Well, this is the sensation you feel – from the very first written words – when reading "Notes from Underground" by Fyodor Dostoevsky.
The book by the Russian writer – published in 1865 – is a narrative written in the form of a monologue-confession in which the author brings to the surface a terrible and distressing universe, those “notes from underground” that try to eclipse themselves.
The novel-story inflicts a wound on the reader, a gash, within their own soul. It provokes – even without identifying with the episodes that happen to the protagonist of the book – an anguish and a sense of discomfort and frustration that often tempts one to interrupt the reading, which – despite this – continues, caught in a sort of unconscious catharsis.
Dostoevsky unravels his “confession” through the protagonist’s relationship with his work that he hates, with former schoolmates whom he hates and by whom he is hated, with a prostitute who represents – within the novel – the simulacrum of perdition and the unhappiness of the human soul. Work, former classmates, and prostitute are only a narrative “pretext,” as the absolute protagonist of the tale and of the narrator's homodiegetic events is “the surfacing from the underground.”
Emblematic are the words spoken by the protagonist, midway through the book, where he presents his “underground,” explaining the reasons why it remained on the “bottom” for so long and why now it is about to “surface”: in the memories of any man, there are things he does not reveal to everyone, but perhaps only to friends. There are also those that he does not reveal even to friends, but perhaps only to himself, and even then under the seal of secrecy. And finally, there are things that a man is afraid to reveal even to himself.

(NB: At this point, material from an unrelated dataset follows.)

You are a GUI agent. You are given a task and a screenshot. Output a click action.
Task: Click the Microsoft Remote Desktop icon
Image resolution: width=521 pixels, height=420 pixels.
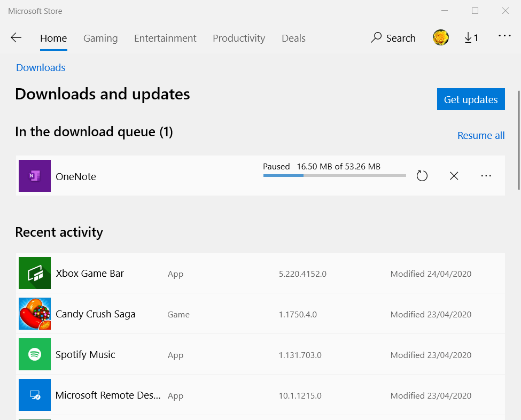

With "Notes from Underground," Dostoevsky puts on paper, verbalizes, the fears and anxieties of the individual at the end of the 19th century – which are then the same as those of the contemporary individual – in the face of secularization processes.
With his narrative, Dostoevsky also launches a harsh attack on Enlightenment philosophy and Positivist science, which – with the rationality and scientific-empirical accuracy of their doctrines – were unable to provide answers and explanations in the face of the unspeakable and the irrationality of the human psyche. But by then, one was already in the midst of modernity. Within thirty years, Freud with his theories on Psychoanalysis and Einstein with the Theory of Relativity would appear; Dostoevsky, with his literature, anticipated such scientific and philosophical revolutions.